In the pure and monotonous life of young girls there comes a delicious hour when the sun sheds its rays into their soul, when the flowers express their thoughts, when the throbbings of the heart send upward to the brain their fertilizing warmth and melt all thoughts into a vague desire, – day of innocent melancholy and of dulcet joys! When babes begin to see, they smile; when a young girl first perceives the sentiment of nature, she smiles as she smiled when an infant. If light is the first love of life, is not love a light to the heart? The moment to see within the veil of earthly things had come for Eugenie.

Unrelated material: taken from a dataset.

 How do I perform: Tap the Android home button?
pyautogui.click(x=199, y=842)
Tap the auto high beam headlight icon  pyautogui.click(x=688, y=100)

An early riser, like all provincial girls, she was up betimes and said her prayers, and then began the business of dressing, – a business which henceforth was to have a meaning. First she brushed and smoothed her chestnut hair and twisted its heavy masses to the top of her head with the utmost care, preventing the loose tresses from straying, and giving to her head a symmetry which heightened the timid candor of her face; for the simplicity of these accessories accorded well with the innocent sincerity of its lines. As she washed her hands again and again in the cold water which hardened and reddened the skin, she looked at her handsome round arms and asked herself what her cousin did to make his hands so softly white, his nails so delicately curved. She put on new stockings and her prettiest shoes. She laced her corset straight, without skipping a single eyelet. And then, wishing for the first time in her life to appear to advantage, she felt the joy of having a new gown, well made, which rendered her attractive.

As she finished her toilet the clock of the parish church struck the hour; to her astonishment, it was only seven. The desire of having plenty of time for dressing carefully had led her to get up too early. Ignorant of the art of retouching every curl and studying every effect, Eugenie simply crossed her arms, sat down by the window, and looked at the court-yard, the narrow garden, and the high terraced walls that over-topped it: a dismal, hedged-in prospect, yet not wholly devoid of those mysterious beauties which belong to solitary or uncultivated nature. Near the kitchen was a well surrounded by a curb, with a pulley fastened to a bent iron rod clasped by a vine whose leaves were withered, reddened, and shrivelled by the season. From thence the tortuous shoots straggled to the wall, clutched it, and ran the whole length of the house, ending near the wood-pile, where the logs were ranged with as much precision as the books in a library. The pavement of the court-yard showed the black stains produced in time by lichens, herbage, and the absence of all movement or friction. The thick walls wore a coating of green moss streaked with waving brown lines, and the eight stone steps at the bottom of the court-yard which led up to the gate of the garden were disjointed and hidden beneath tall plants, like the tomb of a knight buried by his widow in the days of the Crusades. Above a foundation of moss-grown, crumbling stones was a trellis of rotten wood, half fallen from decay; over them clambered and intertwined at will a mass of clustering creepers. On each side of the latticed gate stretched the crooked arms of two stunted apple-trees. Three parallel walks, gravelled and separated from each other by square beds, where the earth was held in by box-borders, made the garden, which terminated, beneath a terrace of the old walls, in a group of lindens. At the farther end were raspberry-bushes; at the other, near the house, an immense walnut-tree drooped its branches almost into the window of the miser’s sanctum.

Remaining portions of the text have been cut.